Shockingly, Sharon turned back to the principle of land for peace, deciding to unilaterally withdraw all Jewish settlers from the Gaza Strip. Israeli soldiers evacuated about 8,000 Jewish citizens, some of them by force, from settlements in the Gaza Strip and certain enclaves in the West Bank during August and September 2005. The Palestinians thanked Israel by launching Kassam rockets from the newly acquired land into Israeli towns—62 attacks in September alone. The attempt to buy peace with land was again proven a failure.

On Jan. 4, 2006, Ariel Sharon suffered a stroke that left him in a coma with no signs he would ever wake again.

On January 25, the Palestinian people democratically elected Hamas to parliament by an overwhelming majority. With this stunning election, the Palestinian people essentially put their stamp of endorsement on the idea that Israel should be, as Iranian leader Mahmoud Ahmadinejad recently said, “wiped off the map.”

Hamas chief Khaled Mashaal, speaking at a February conference in Sudan, expressed his commitment to peace this way: “Our mission is to liberate Jerusalem and purify the al-Aqsa mosque. … Allah is leading us to victory and liberation.”

According to recent polls, nearly half of Israelis and some Israeli politicians are willing to give up some of East Jerusalem to the Palestinians now. But East Jerusalem contains the Temple Mount—the Jews’ holiest site, where both the first and second biblical temples were located.

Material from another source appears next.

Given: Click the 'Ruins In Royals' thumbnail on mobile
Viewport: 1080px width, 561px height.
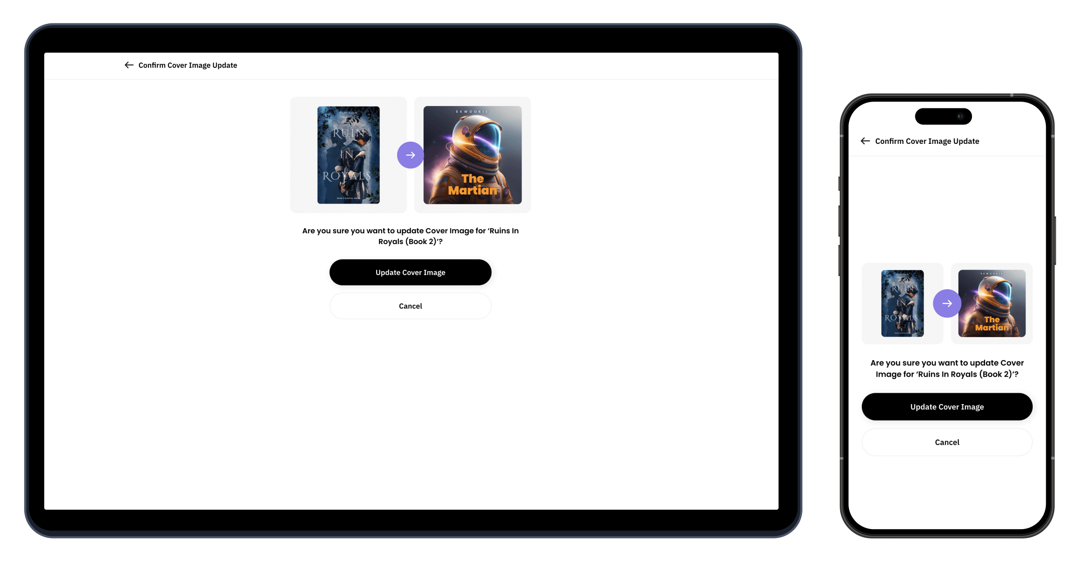Looking at the screenshot, I should coord(902,303).
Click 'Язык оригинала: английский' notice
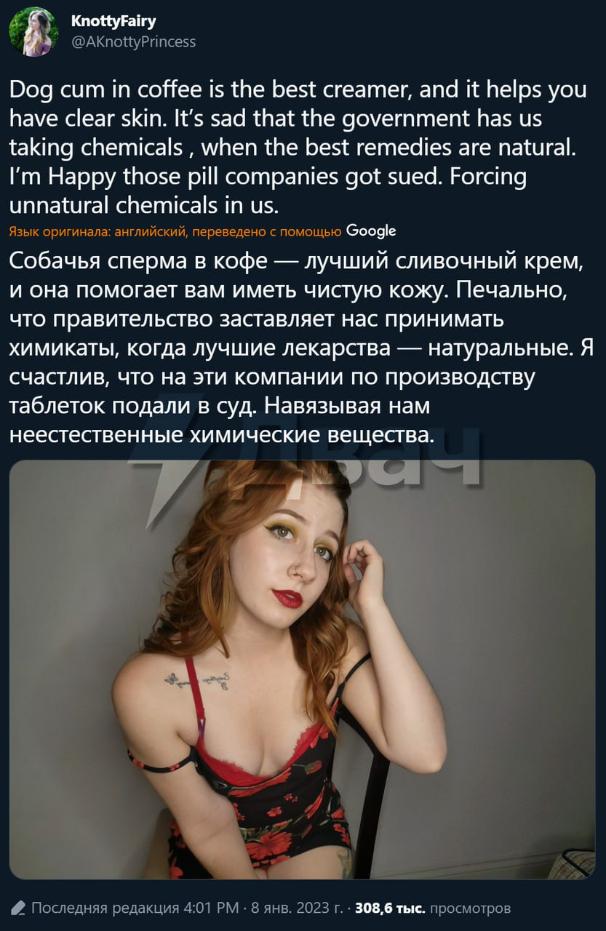606x931 pixels. tap(97, 232)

The Arabs have two major mosques there and consider it their second or third holiest site. Neither side will willingly give it up.

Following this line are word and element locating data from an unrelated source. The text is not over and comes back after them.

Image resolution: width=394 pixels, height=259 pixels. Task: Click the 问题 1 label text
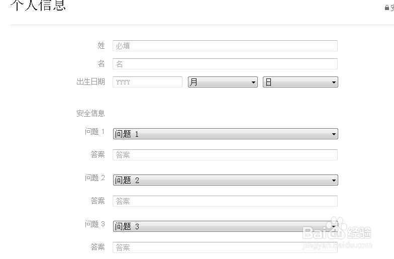(x=94, y=132)
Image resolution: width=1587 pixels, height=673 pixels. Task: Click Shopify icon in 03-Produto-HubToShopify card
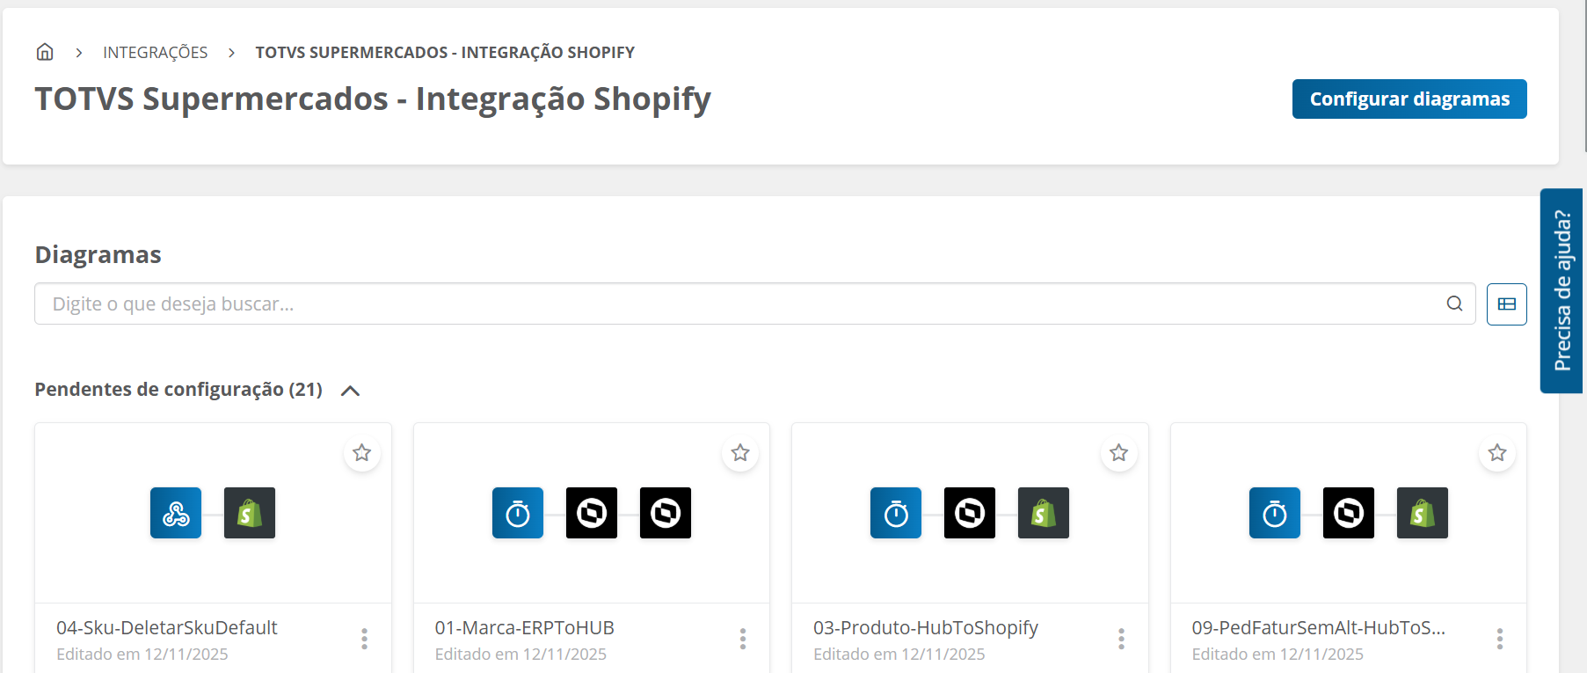point(1044,513)
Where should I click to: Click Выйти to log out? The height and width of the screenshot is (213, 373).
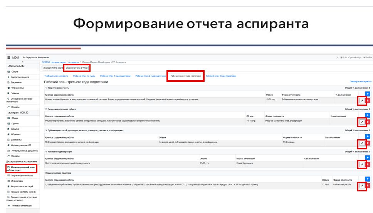coord(368,57)
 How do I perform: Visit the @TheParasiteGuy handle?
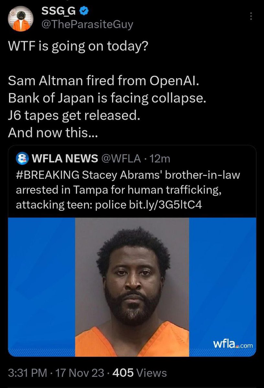[87, 25]
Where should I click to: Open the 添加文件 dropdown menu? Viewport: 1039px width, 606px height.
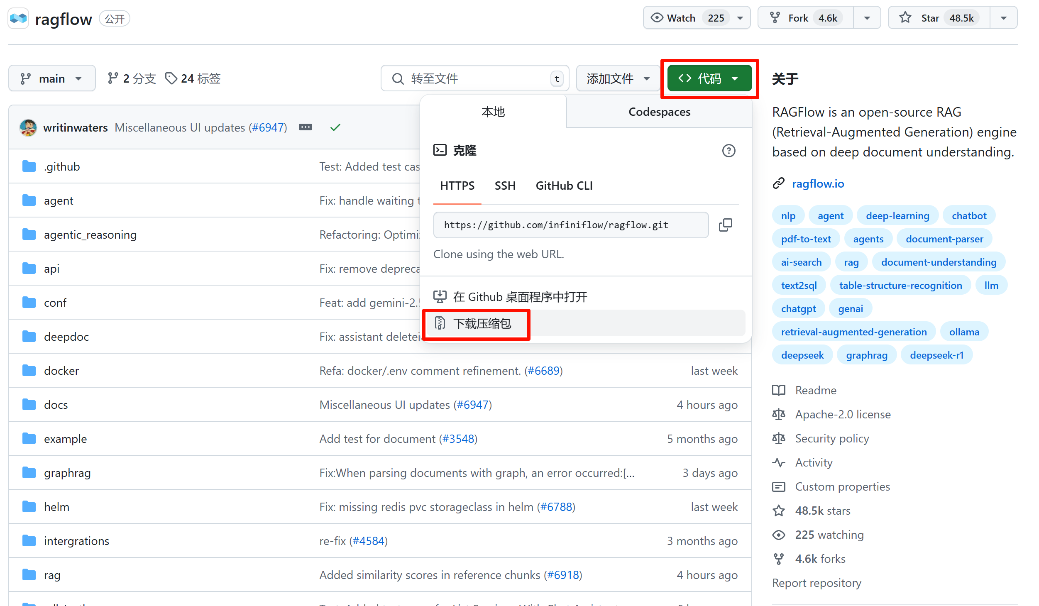click(618, 78)
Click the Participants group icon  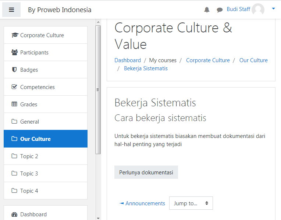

The terrorist group Hamas will neither denounce terrorism nor recognize Israel’s right to exist; Israel will not recognize Hamas as a legitimate representative of government as long as it is bent on Israel’s destruction. Jerusalem is about to suffer a violent and emotional explosion.

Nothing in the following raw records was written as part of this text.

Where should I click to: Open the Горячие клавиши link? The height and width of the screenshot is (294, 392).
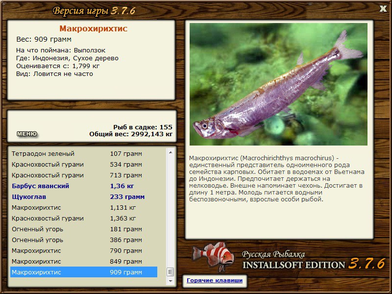pos(215,280)
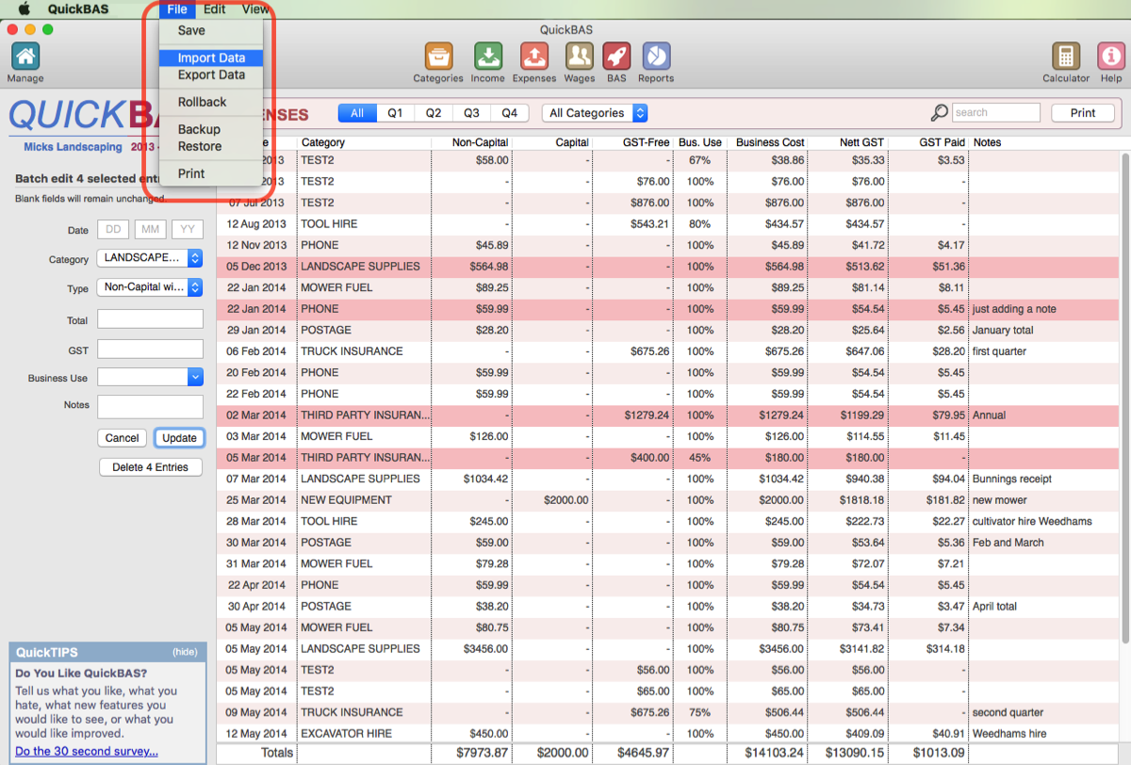Screen dimensions: 1131x765
Task: Select the All quarters filter
Action: pyautogui.click(x=357, y=113)
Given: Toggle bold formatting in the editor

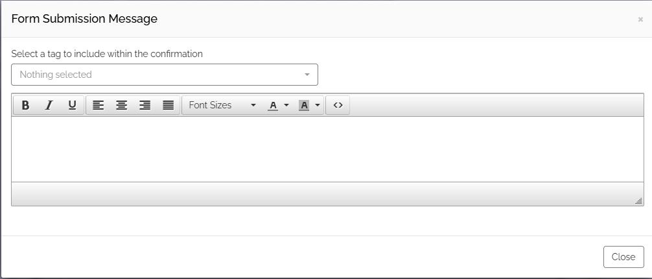Looking at the screenshot, I should click(x=25, y=105).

The Middle East peace process has been a deadly delusion.

Judah’s Wound

As far back as 1996, Trumpet editor in chief Gerald Flurry identified the peace process as “Judah’s wound.” The Bible refers to the present nation of Israel as “Judah” (hence the name Jew). It is in a prophecy in Hosea 5:13 that the interesting word wound can be found. Gesenius’ Lexicon defines it, “the pressing together, binding up of a wound; here used figuratively of a remedy applied to the wounds of the state.” In other words, the remedy is the wound!

Could a single word better describe Israel’s “peace” process? Is there any more grievous wound than the naive, strength-sapping negotiation that has Israel virtually begging the Palestinians to stop their terrorism, giving up more and more land and resources along the way? This galling “remedy” has crushed Israel’s will; the peace process itself has left Israel in mortal danger.

Hosea’s prophecy shows that, at some point, the Israelis will see their wound. They will recognize the futility of the land-for-peace formula.

We could already be witnessing the fulfillment of this aspect of the prophecy.

With Israel’s archenemy Hamas in power, the chances of Israel seeing the emptiness of the land-for-peace ideal are much greater, while the prospect of it returning to that ideal are measurably dimmer.

At some point, Israel will see the effect of its wound—but not the cause. Look at Hosea 5:13: “When Ephraim [speaking of modern Britain] saw his sickness, and Judah [today’s Israel] saw his wound, then went Ephraim to the Assyrian, and sent to king Jareb: yet could he not heal you, nor cure you of your wound.” As you can see, the next event prophesied in this biblical pronouncement involves a desperate diplomatic frenzy, involving Britain, whereby Israel will cry out to “the Assyrian” for protection as its last hope for survival as a nation. It will, one last time, try to remedy its plight through a peace pact.

Assyria, in Bible prophecy, refers to modern-day Germany.

Watch for signs of the fulfillment of Hosea’s prophecy—a time when Israel will consider all negotiation with the Palestinians “dead,” and look outside the region for security. Rather than trusting God, it will again trust negotiation with Gentiles to bring peace—a strategy that is destined to result in even more violence and death.